Excerpts from a dataset:
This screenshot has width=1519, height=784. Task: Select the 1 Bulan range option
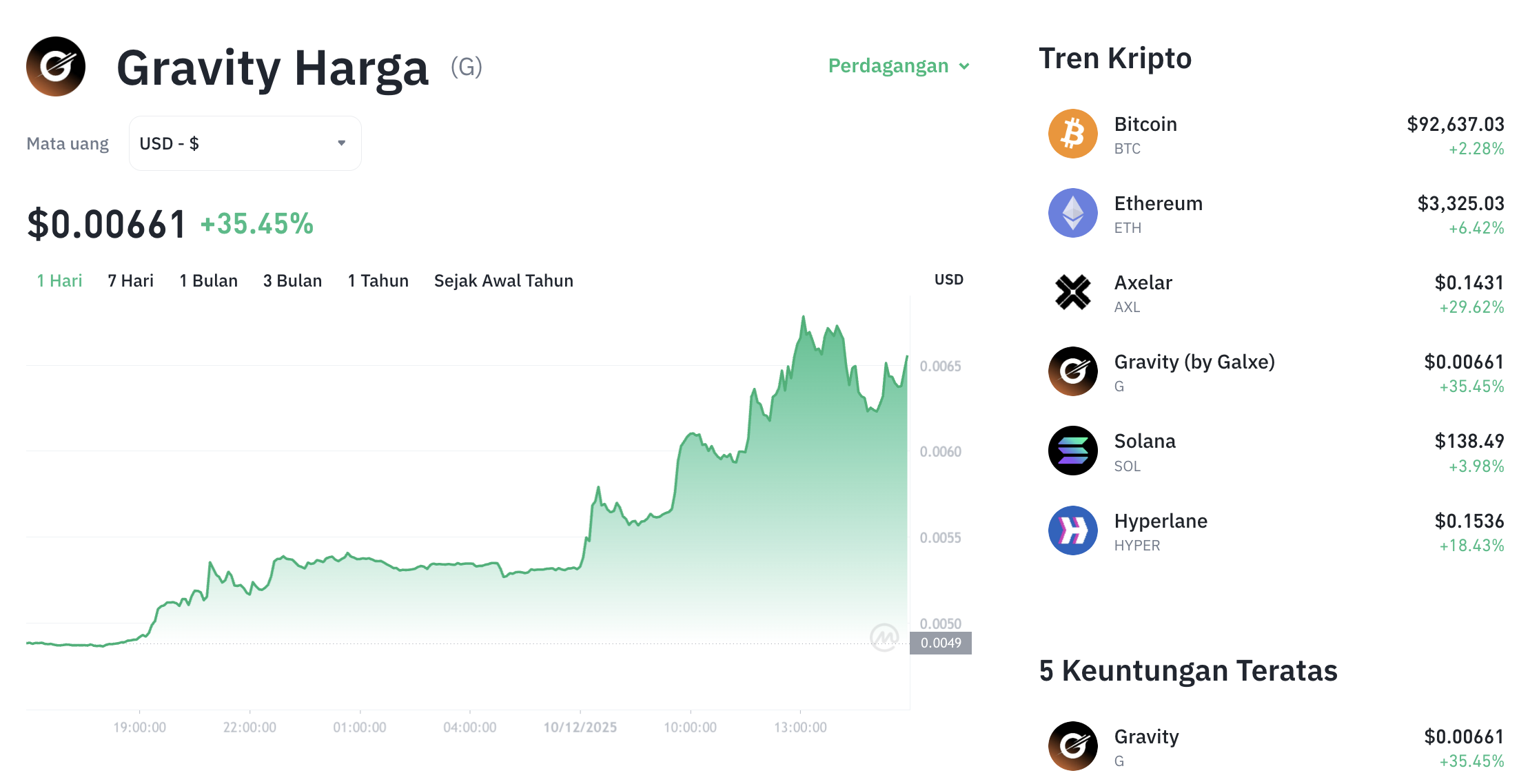[x=208, y=280]
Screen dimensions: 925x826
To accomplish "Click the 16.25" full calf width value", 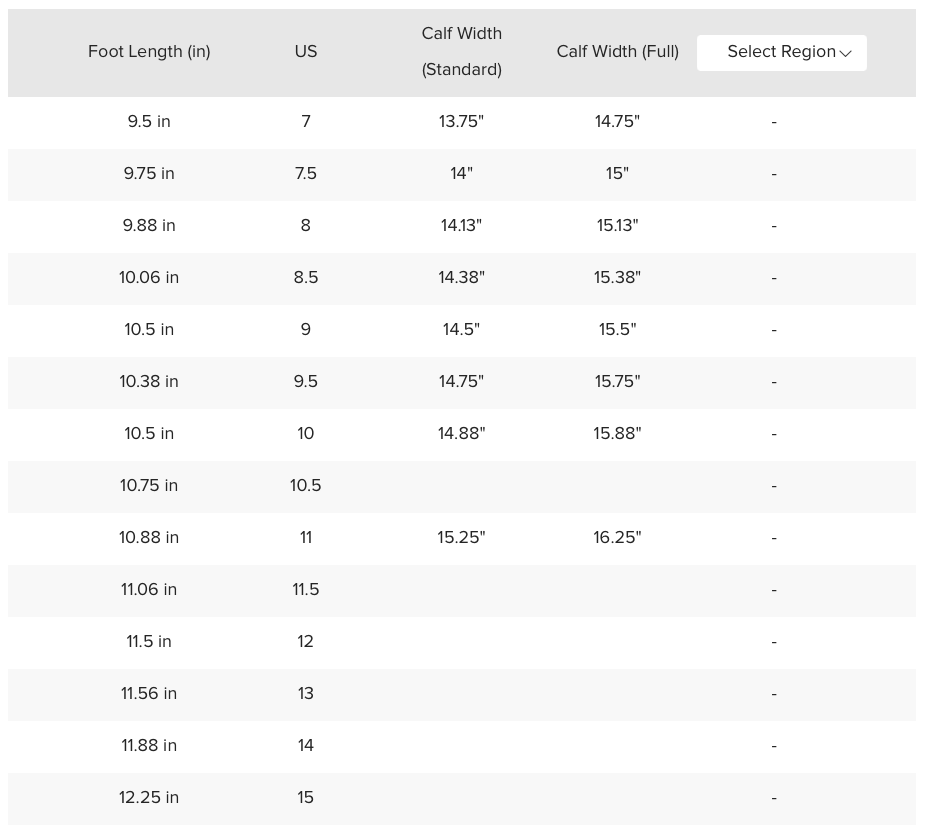I will click(x=617, y=538).
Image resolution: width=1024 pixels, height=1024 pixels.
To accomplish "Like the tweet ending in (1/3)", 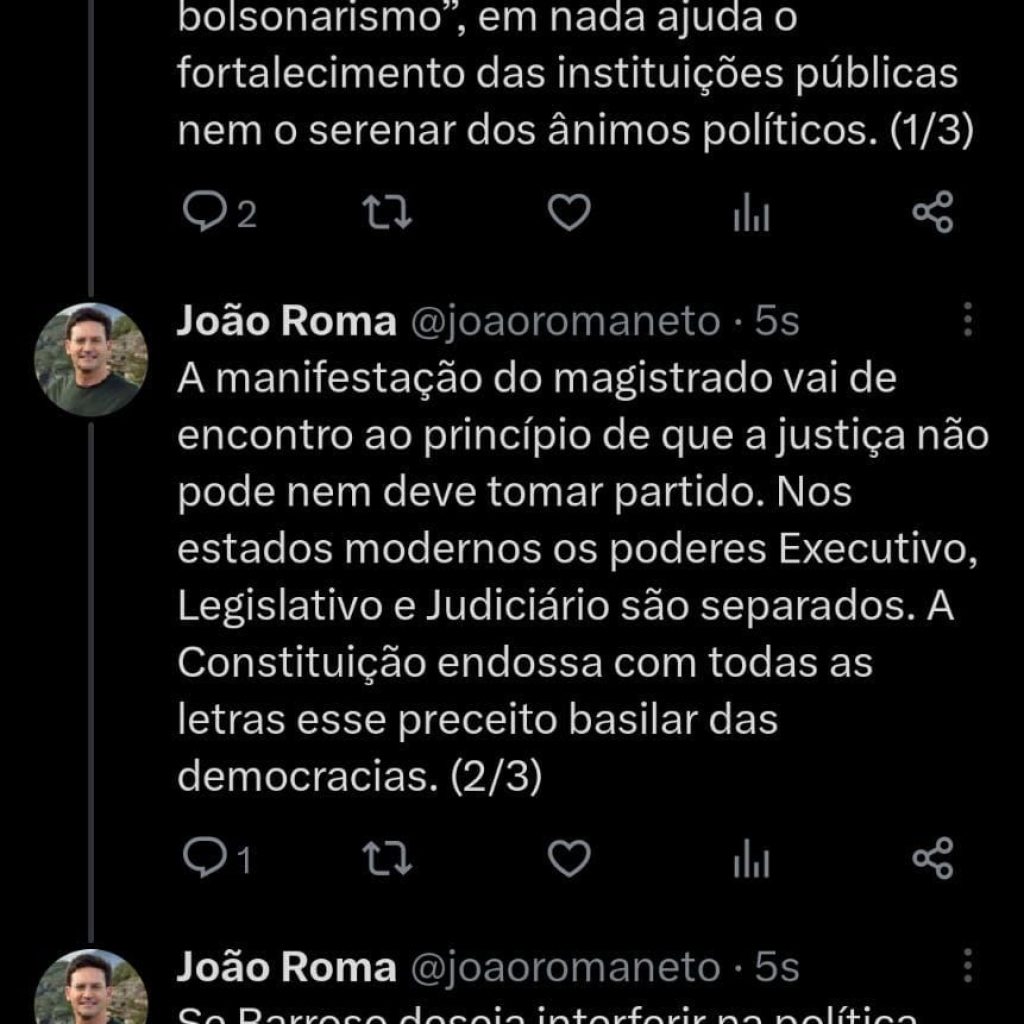I will 570,213.
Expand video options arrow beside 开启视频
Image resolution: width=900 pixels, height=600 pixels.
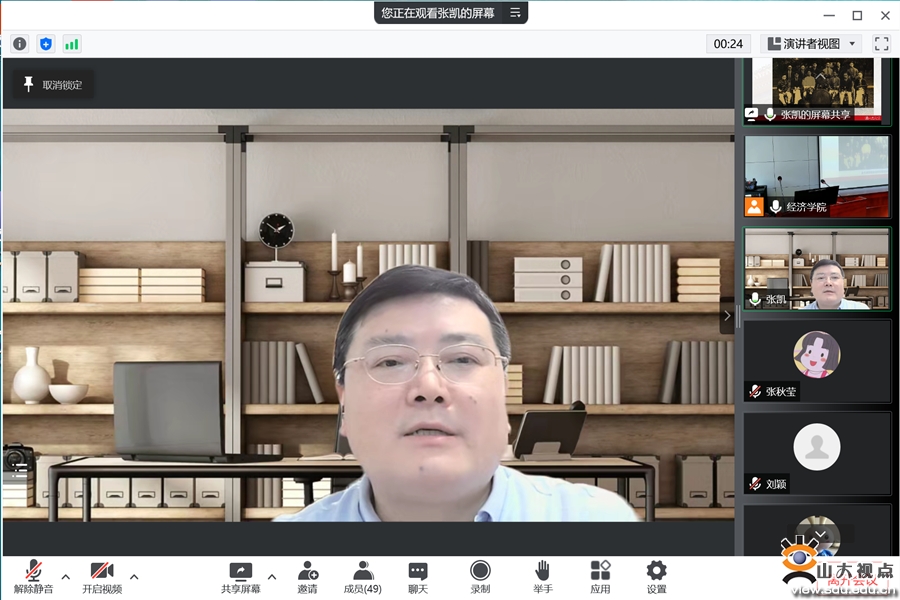pos(134,577)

## Assigned task:
Return exactly, with no pictures, each line from the one that contains "Expand video options arrow beside 开启视频" through the end of the entries above, both ends included.

## Output for this task:
Expand video options arrow beside 开启视频
Image resolution: width=900 pixels, height=600 pixels.
pos(134,577)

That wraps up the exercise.